In the race for the seat held by Wicker, there will be a crowded Democratic Primary and nominal opposition for Wicker in the GOP primary June 5. Democrats running for that seat include Rep. David Baria of Bay St. Louis, Rep. Omeria Scott of Laurel, Howard Sherman of Meridian, Victor G. Maurice Jr. of Pass Christian, Jensen Bohren of Benton and Jerone Garland of Kosciusko. Richard Boyanton of Diamondhead will take on Wicker in the primary.

McDaniel said by coalescing around him, Republicans could avoid the risk of losing the seat, as they did when mainstream Republicans balked at backing Roy Moore after he upset the party’s preferred candidate.

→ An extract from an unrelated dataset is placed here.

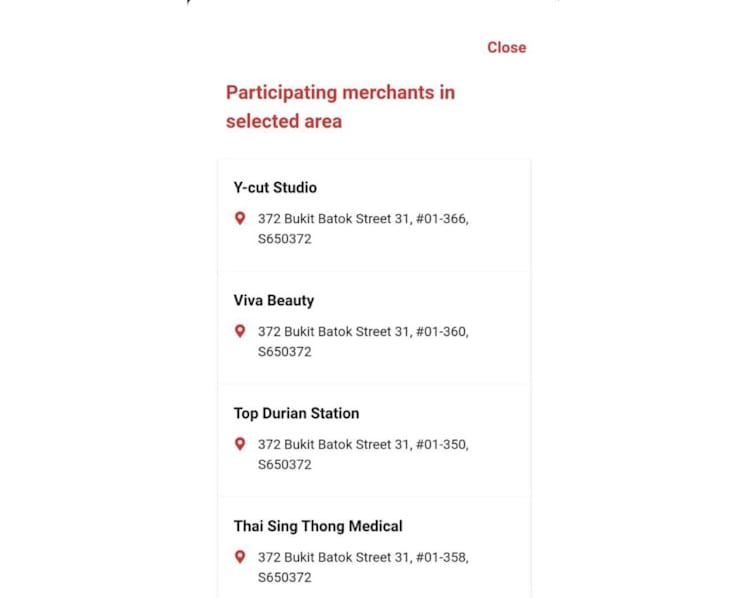The image size is (747, 598).
Task: Open the Top Durian Station merchant name
Action: (296, 413)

"When you look at how the establishment works to keep conservatives like Mo Brooks from winning a U.S. Senate seat only to lose the seat entirely, you have to conclude that Mitch McConnell and his lieutenants would rather lose a seat to a Democrat than elect a conservative," said McDaniel.

"It's no secret that the Mississippi Republican establishment has been coordinating with Mitch McConnell to do everything in their power to keep me from getting elected to the United States Senate, just as they did with Mo Brooks," said McDaniel. "Mitch McConnell wants to hand-pick our next Senator. I understand why. It's because they know that I won't be answering to them, I'll be answering to the voters of Mississippi and putting Mississippi first."

The special election will be held in conjunction with the Nov. 6 general election.

In McDaniel’s home county, Rickey Cole, the former Democratic chairman and one of the first to recognize McDaniel as a real threat, said he saw nothing that would keep McDaniel from competing in both races.

“I don’t know of any prohibition — one’s special election and one’s a general election,” the Ovett famer said. “That’s my advice to him. Shoot with the big gun. If you lose in June, you can come back in November and lose again.”

But alas, the Secretary of State’s Office says that’s not going to happen. Not that McDaniel gave any hint he’d follow Cole’s advice anyway. There’s this statute:

“No person may qualify as a candidate for more than one (1) office if the election for those offices occurs on the same day. If a person takes the steps necessary to qualify for more than one office, the appropriate executive committee or election commissioner shall determine the last office for which the person qualified and the person shall be considered to be qualified as a candidate for that office only and the person shall be notified of this determination. The provisions of this subsection shall not apply to elections for municipal office.”

Wicker said he’ll proceed with caution until McDaniel officially withdraws.

“Until Senator McDaniel removes his name from the ballot for this race, we have no choice but to continue our campaign as planned,” he said in a statement. “Gayle and I are grateful for the outpouring of support we're receiving from all over the state. We will not take anything for granted and will continue the hard work of once again earning the support of Mississippi voters.”